The last piece of all this is our docker-based container system. Most of our code runs on AWS in ECS, so we build containers that capture all of our dependencies and we then spin up jobs on them. Since we use Github to manage our code anyways, we use Github actions to run the docker container building process.

Originally, our container build process took five or six minutes to run for the base image and about 21 minutes for our ml image, which is just too long. When working on a feature, if we wanted to run something on ECS, there would be a huge delay between writing code and waiting for the container to become available to test in AWS.

We decided to rethink our container build process from scratch. The solution we settled upon was hashing and caching. What does that mean? Well, poetry builds something called a poetry.lock file that contains exact versions of which packages we've installed. Because of this system, we generate canonical hashes of our container variants as so:

  1. Using poetry, we generate the full dependency tree for each variant. For example, if we were to select the ml variant, poetry can tell us the full set of packages that would need to be installed, included any level of recursive sub-dependencies.
  2. Again, using poetry, we then figure out exactly which package version is installed. Although this step is relatively straightforward, we have to handle oddball things like package versions for packages declared as git-based dependencies.
  3. We then sort these packages by name and generate a canonical JSON representation of these packages.
  4. Finally, we compute a hash of the JSON representation and store this to a file.
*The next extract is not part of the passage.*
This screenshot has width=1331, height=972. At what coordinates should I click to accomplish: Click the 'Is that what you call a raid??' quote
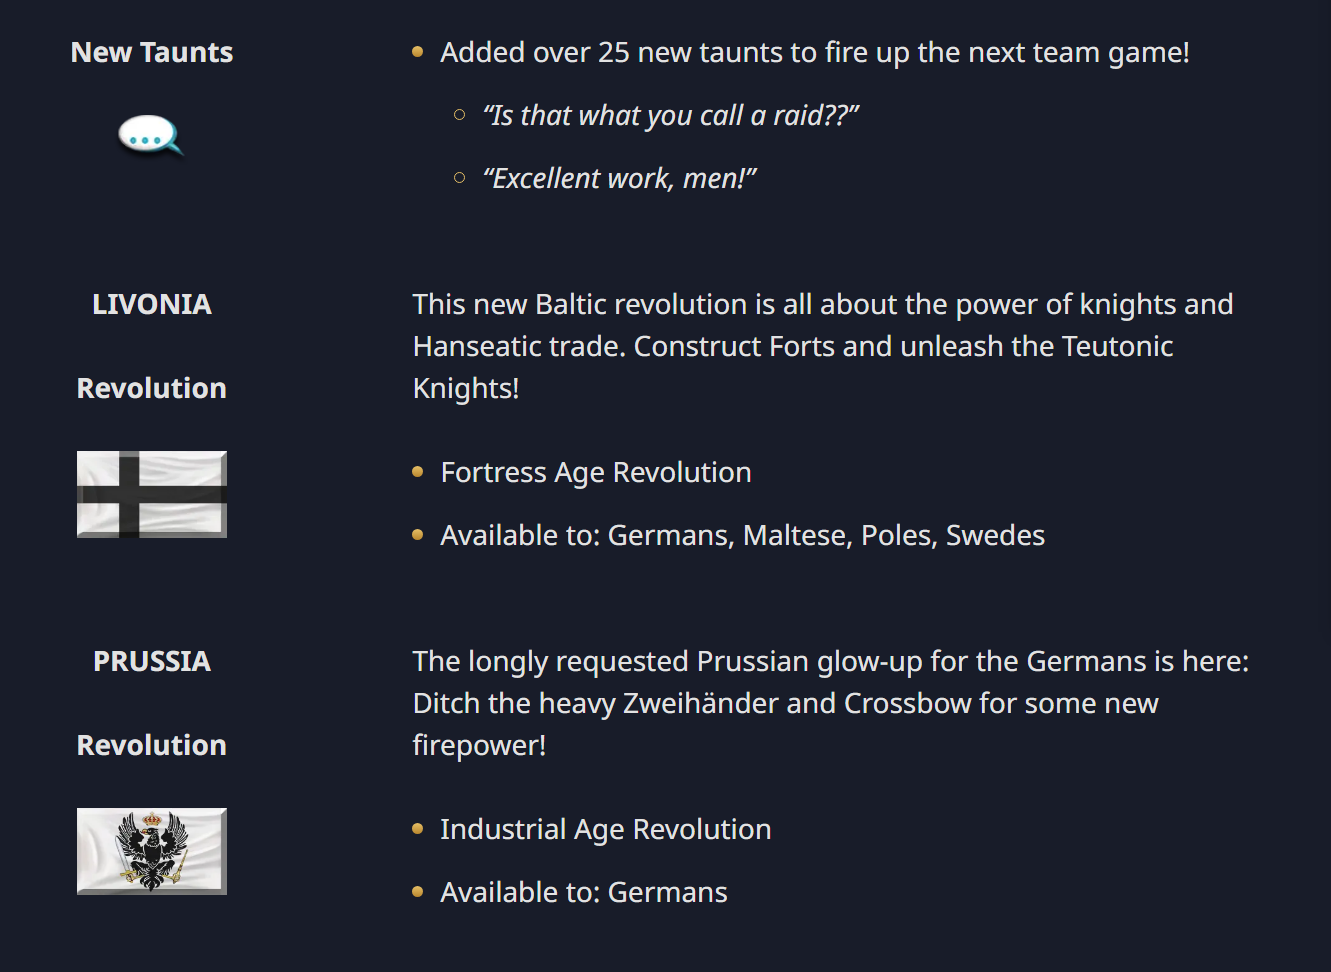671,116
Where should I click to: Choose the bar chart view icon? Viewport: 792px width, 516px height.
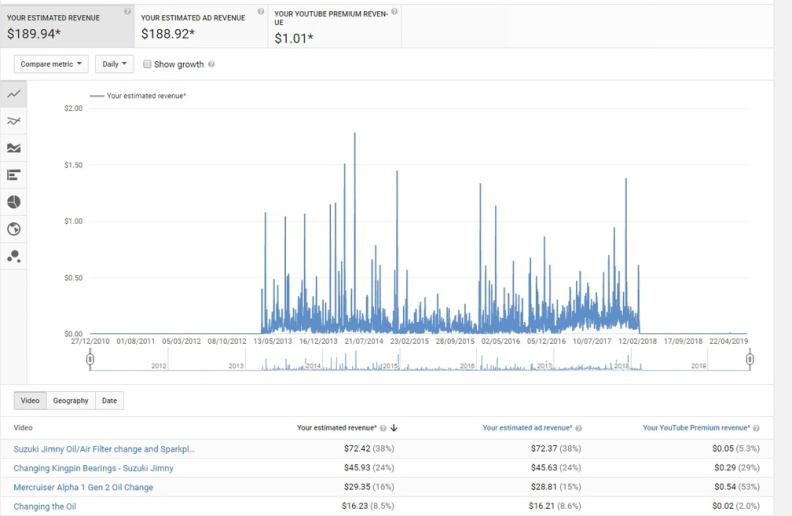click(x=14, y=175)

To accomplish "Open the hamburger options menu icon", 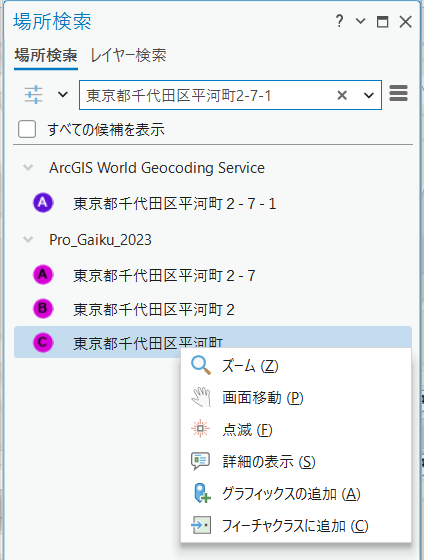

Using this system, every time we commit code, we can tell if the hash for any variant has shifted. We now tag containers based on their respective canonical hashes and, if a hash doesn't change, we know that we don't have to rebuild the container. When developing, as long as no dependencies change, containers are built and available to us within 20 seconds.

A snapshot of our container build process in Github Actions.

On-the-fly Dependencies

One last consideration: what happens if we're testing a new dependency? Now, we could simply change our pyproject.toml file and include this new dependency. We would have to wait for the container to be re-built from scratch—ugh!—which may be annoying if we are quickly iterating on a feature. We have a special dependency group called exp that does not trigger a re-build; instead, those dependencies are installed on the fly when ECS being execution. We don't let exp dependencies land on our main branch, but it's a nice ergonomic pattern when quickly testing new libraries.

Conclusions

Although there are some technical details we've glossed over (like getting our code on the container, pre-commit hooks to ensure hashes stay properly synchronized, and manual cache invalidation for when things end up in an inconsistent state), the bulk of the details of our process are outlined in this post. For what it's worth, we also have more intelligently written our Dockerfiles and done some systems magic so our base container builds only take three minutes anyways and we are working on finding other optimizations. Our new dependency management and container build process has helped us test things much faster and we're excited to continue to improve it!